矮秆小粒水稻潇湘矮的形态学与分子遗传学分析

【目的】研究揭示潇湘矮矮秆小粒的遗传机制,为潇湘矮的育种利用提供理论基础。【方法】利用水稻育种过程中自然突变而得到的稳定遗传的矮秆小粒水稻材料潇湘矮,对其进行农艺性状考查、赤霉素(GA_3)和油菜素内酯(BR)敏感性分析、遗传学分析,并利用潇湘矮与其近等基因系NIL(NIP)衍生的F_2群体对控制矮秆小粒的基因xxa进行图位克隆,最终利用转基因互补试验验证候选基因。【结果】潇湘矮除表现为矮秆小粒外,其穗长变短,穗型紧凑,千粒重极显著下降。不同浓度梯度的赤霉素(GA_3)和油菜素内酯(BR)处理,发现潇湘矮对GA_3部分敏感,而对BR不敏感。遗传分析发现其符合孟德尔3∶1分离规律。图位克隆将xxa基因定位于第5染色体In Del标记F81和F82之间约70 kb区间的物理距离内。该区间包含8个开放阅读框(ORF)。其中,第5个ORF(LOC_Os05g26890)被注释为水稻株高基因D1。序列分析发现,潇湘矮的D1基因在第5和12外显子分别有1个碱基的无义替换和3个碱基的缺失,其中第12外显子3个碱基的缺失导致1个赖氨酸的缺失。转基因互补显示D1可以恢复潇湘矮的表型。【结论】潇湘矮控制株高的途径可能与GA_3代谢有关;潇湘矮矮秆小粒表型符合单隐性核基因控制的遗传规律;潇湘矮矮秆小粒性状是由D1基因突变所致。

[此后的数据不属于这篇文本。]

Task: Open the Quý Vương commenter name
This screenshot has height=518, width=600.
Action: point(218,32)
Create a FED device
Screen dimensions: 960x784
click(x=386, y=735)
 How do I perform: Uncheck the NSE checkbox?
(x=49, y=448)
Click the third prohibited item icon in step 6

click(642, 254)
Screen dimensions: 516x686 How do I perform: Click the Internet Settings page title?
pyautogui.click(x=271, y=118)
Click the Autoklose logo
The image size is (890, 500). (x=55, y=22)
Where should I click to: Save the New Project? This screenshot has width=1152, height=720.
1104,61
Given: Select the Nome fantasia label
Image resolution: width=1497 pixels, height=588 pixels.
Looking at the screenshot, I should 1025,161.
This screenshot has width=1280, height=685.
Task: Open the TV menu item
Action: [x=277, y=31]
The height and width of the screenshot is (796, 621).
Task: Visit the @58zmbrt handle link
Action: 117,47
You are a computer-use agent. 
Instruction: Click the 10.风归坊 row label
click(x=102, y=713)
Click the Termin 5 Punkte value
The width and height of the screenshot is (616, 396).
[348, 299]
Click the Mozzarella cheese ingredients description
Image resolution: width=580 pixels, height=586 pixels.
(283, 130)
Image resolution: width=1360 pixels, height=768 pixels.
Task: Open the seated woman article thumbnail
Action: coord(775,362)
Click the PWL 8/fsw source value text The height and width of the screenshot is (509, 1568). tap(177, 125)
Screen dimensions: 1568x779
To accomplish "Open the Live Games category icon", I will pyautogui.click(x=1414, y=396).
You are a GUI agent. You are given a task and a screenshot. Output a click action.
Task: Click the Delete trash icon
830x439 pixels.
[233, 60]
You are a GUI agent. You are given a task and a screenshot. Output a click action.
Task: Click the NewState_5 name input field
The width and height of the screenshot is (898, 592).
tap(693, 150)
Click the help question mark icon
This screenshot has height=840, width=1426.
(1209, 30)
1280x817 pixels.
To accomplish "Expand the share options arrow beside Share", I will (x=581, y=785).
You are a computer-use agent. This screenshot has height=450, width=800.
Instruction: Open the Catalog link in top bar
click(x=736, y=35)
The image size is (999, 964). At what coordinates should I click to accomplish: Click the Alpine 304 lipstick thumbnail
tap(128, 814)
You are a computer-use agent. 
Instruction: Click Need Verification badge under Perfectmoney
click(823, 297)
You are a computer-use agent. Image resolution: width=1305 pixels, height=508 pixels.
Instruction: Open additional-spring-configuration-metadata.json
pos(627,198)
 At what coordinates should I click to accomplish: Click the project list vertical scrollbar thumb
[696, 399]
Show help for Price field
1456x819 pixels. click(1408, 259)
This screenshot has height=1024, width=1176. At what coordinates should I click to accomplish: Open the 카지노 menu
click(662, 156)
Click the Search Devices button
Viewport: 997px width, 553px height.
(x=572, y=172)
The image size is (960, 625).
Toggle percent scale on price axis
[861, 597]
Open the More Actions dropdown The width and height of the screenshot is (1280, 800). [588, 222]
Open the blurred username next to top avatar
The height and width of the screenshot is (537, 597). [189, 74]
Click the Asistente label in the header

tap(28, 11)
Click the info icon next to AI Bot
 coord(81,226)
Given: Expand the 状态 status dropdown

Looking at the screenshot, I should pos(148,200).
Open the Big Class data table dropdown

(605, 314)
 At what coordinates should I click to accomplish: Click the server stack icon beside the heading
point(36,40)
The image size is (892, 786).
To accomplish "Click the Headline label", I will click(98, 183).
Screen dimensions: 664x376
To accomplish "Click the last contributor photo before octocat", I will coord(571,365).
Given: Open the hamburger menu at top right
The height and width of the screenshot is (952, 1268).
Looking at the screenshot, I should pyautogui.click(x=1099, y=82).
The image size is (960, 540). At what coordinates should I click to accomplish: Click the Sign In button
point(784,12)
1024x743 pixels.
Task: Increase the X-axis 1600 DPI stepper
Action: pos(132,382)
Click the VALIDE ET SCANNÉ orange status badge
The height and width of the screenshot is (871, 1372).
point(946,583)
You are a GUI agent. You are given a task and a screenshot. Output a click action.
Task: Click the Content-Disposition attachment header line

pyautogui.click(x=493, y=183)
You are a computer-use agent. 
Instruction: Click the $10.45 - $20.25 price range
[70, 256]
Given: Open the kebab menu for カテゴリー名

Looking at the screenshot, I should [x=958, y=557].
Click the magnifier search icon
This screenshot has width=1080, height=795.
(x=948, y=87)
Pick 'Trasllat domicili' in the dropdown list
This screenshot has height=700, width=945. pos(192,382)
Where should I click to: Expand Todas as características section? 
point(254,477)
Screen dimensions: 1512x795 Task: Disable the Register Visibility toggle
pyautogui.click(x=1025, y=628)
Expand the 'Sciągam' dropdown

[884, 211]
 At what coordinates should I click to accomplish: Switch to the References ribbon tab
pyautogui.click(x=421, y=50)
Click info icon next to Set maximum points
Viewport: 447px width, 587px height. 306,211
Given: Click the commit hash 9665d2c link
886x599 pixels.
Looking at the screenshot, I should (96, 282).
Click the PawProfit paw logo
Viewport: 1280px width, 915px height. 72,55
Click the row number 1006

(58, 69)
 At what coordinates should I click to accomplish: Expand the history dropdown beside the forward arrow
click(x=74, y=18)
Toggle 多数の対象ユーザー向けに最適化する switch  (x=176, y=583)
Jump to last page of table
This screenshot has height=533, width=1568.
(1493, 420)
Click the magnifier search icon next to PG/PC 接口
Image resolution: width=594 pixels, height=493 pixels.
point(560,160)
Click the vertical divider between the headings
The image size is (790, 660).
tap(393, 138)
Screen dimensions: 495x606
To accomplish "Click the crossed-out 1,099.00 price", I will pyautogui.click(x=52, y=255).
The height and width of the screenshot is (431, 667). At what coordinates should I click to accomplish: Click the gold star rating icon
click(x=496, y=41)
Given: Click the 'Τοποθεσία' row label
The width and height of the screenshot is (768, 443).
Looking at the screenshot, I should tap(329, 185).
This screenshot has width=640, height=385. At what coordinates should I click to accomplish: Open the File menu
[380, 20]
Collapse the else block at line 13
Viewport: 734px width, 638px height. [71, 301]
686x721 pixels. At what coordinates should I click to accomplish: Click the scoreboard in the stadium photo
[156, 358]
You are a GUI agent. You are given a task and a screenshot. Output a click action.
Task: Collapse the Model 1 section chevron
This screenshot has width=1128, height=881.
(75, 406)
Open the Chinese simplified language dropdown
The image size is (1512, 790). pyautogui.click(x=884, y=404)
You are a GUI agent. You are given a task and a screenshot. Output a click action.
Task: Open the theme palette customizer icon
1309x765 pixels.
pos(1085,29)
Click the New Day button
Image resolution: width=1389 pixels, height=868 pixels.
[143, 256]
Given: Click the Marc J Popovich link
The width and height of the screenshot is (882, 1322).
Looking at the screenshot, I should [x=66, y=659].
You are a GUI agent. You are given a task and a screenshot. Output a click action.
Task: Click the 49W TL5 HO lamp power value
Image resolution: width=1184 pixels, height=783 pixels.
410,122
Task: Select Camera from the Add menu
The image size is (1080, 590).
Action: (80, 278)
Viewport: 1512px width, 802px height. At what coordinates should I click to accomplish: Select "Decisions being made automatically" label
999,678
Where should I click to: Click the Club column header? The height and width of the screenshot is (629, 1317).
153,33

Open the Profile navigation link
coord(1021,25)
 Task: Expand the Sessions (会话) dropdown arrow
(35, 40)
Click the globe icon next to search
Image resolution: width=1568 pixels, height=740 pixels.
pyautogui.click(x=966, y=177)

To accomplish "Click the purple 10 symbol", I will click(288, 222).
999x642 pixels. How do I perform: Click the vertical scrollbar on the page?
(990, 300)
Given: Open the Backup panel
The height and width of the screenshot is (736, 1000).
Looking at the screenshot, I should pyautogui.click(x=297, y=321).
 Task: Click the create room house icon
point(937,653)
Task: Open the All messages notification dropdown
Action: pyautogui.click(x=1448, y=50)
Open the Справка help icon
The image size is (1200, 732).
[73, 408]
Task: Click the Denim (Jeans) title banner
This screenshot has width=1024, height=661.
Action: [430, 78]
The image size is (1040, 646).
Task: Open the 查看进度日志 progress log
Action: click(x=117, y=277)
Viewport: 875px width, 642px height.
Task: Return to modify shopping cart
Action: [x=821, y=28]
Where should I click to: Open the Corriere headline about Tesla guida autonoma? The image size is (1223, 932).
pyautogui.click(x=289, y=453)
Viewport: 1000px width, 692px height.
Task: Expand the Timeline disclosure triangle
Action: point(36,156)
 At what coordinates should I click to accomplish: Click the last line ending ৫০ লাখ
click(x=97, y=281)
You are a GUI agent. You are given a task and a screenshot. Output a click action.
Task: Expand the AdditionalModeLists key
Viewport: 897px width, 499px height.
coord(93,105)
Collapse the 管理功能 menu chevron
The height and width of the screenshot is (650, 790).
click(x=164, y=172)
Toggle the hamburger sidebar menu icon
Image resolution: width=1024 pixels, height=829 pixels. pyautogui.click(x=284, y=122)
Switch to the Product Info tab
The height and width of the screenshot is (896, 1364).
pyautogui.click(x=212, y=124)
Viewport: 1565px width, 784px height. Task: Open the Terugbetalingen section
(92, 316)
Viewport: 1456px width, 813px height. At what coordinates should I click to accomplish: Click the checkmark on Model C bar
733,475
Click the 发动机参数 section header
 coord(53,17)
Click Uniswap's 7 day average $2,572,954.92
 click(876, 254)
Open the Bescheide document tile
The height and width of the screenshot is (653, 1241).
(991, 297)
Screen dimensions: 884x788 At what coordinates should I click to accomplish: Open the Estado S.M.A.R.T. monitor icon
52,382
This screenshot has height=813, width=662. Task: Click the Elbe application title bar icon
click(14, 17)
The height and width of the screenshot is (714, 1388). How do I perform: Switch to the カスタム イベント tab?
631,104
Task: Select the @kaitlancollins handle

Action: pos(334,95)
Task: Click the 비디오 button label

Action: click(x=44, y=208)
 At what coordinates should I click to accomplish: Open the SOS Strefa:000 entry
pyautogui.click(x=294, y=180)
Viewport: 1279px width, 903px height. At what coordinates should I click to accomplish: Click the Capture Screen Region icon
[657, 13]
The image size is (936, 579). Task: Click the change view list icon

Morphological and Molecular Genetic Analysis of a Dwarf and Small Grain Rice Variety Xiaoxiang’ai

【Objective】To uncover the genetic mechanism of a dwarf and small grain variety Xiaoxiang’ai (XXA), and lay an important theoretical foundation in rice dwarfing breeding.【Method】Rice variety XXA characterized as a dwarf and small grain phenotype was derived from natural mutation under breeding process. The agronomic traits of XXA were investigated. Its sensibility to phytohormone was analyzed under GA3 and BR treatments at various concentrations. Genetic analysis of XXA with different varieties and fine mapping of xxa gene from the F2 population derived from the cross between near-isogenic lines NIL(NIP) and XXA were done. Furthermore, complementary assay was performed to confirm the candidate gene.【Result】The XXA shows short spikes and compact panicles, with significant decrease in 1000-grain weight under GA3 and BR treatments, we found that XXA is partially sensitive to GA3, whereas insensitive to BR. The segregation behavior in each of the derived F2 populations between XXA and either varieties was consistent with the Mendelian monogenic ratio of 3∶1. The xxa gene was finally narrowed down to a 70 kb physical region between the InDel markers F81 and F82 on chromosome 5. Within this region, eight open reading frames (ORFs) were predicted, of which, ORF5 (LOC_Os05g26890) has been annotated as a Dwarf1 gene (D1). Furthermore, sequence analysis of all the region revealed that there are only two mutation sites including one 1-bp nonsense mutation in the 5th exon and a 3-bp deletion that resulted in a lysine deletion in the 12th exon of D1. The complementary assay showed that the abnormal phenotype of XXA can be recovered.【Conclusion】The dwarf and small grain phenotype is probably associated with GA3 metabolism. The abnormal phenotype is mainly controlled by a single recessive gene. The D1 indisputably corresponds to mutation phenotype of XXA.